Start of Block

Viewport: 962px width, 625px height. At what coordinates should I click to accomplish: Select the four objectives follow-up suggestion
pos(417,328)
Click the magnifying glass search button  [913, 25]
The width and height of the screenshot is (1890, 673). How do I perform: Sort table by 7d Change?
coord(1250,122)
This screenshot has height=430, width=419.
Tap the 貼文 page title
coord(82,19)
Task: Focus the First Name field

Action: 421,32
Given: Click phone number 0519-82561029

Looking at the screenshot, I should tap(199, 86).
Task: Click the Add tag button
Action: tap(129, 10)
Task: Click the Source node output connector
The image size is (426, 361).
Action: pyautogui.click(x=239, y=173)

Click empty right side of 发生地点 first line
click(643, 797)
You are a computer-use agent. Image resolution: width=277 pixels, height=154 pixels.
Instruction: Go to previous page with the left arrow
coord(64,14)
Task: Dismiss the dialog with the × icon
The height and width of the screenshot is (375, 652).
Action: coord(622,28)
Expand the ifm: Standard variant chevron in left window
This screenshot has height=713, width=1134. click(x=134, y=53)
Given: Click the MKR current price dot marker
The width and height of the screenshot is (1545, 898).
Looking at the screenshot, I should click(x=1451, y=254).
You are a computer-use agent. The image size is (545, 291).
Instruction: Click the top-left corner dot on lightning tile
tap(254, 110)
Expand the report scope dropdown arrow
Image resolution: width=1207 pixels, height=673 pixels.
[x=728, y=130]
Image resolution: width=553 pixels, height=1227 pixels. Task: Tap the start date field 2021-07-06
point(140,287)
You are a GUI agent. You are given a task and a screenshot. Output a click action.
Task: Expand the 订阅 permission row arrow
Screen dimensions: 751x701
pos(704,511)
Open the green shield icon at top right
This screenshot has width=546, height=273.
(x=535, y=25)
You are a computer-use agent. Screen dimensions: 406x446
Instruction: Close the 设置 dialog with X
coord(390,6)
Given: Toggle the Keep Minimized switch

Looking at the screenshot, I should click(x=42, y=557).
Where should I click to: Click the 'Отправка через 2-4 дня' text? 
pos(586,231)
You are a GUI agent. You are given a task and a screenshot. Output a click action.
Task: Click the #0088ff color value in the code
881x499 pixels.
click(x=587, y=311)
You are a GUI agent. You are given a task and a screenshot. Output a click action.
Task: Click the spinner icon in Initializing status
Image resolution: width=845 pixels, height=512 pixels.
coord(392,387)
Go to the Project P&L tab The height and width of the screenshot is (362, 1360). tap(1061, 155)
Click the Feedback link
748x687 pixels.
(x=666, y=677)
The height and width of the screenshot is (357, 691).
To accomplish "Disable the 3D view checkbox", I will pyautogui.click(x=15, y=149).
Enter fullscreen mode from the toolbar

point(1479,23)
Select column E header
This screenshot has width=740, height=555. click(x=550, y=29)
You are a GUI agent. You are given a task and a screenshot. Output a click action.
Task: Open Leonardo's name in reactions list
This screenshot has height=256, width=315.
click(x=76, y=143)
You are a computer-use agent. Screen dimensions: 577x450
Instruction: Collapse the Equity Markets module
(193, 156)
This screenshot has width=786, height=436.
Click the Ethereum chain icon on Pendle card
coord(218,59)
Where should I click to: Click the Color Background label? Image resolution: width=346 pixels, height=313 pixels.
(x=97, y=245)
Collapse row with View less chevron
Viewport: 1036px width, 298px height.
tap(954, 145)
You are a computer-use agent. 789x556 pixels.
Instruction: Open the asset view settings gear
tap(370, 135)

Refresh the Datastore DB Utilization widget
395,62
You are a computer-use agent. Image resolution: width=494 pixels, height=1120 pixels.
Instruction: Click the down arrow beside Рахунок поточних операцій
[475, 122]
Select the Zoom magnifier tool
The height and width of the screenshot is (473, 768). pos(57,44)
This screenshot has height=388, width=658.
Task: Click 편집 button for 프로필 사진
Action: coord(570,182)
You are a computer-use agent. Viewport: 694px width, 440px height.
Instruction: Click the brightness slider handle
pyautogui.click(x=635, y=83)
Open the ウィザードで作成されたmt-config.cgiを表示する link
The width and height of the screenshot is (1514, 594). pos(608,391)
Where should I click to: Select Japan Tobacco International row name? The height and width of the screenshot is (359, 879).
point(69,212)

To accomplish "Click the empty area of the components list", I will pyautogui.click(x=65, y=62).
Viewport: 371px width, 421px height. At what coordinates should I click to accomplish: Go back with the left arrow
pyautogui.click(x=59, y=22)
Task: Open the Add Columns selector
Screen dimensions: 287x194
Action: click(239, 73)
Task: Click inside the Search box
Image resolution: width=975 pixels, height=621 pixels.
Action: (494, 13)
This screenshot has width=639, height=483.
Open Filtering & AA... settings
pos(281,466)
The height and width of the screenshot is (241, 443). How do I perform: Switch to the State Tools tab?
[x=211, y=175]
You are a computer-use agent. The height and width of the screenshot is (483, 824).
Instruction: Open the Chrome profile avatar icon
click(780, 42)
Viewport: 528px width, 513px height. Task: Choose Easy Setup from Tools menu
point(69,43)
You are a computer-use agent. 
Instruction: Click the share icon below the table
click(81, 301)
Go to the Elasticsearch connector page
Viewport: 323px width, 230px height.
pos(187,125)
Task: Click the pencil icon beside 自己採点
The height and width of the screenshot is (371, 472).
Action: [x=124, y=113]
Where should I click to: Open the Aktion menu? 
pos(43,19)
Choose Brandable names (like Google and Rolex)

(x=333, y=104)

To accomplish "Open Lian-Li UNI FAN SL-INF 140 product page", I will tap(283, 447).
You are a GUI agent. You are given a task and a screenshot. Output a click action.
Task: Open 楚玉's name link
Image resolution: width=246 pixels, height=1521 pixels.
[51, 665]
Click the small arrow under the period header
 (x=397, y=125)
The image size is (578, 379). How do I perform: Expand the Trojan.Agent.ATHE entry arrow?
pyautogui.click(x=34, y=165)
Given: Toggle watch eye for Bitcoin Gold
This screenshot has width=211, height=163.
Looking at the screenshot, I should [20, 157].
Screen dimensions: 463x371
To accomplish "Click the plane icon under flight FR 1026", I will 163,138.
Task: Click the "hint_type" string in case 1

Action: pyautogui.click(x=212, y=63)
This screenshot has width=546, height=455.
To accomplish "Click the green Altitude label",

End of Block

Problem details:
From the listing above, copy all lines holding the word "computer".

Written reply:
You are a computer-use agent. Image resolution: width=277 pixels, height=154 pixels.
You are a computer-use agent. The image size is (545, 291).
You are a computer-use agent. Screen dimensions: 406x446
You are a computer-use agent. Screen dimensions: 577x450
You are a computer-use agent. 789x556 pixels.
You are a computer-use agent. Image resolution: width=494 pixels, height=1120 pixels.
You are a computer-use agent. Viewport: 694px width, 440px height.
You are a computer-use agent. The height and width of the screenshot is (483, 824).
You are a computer-use agent. 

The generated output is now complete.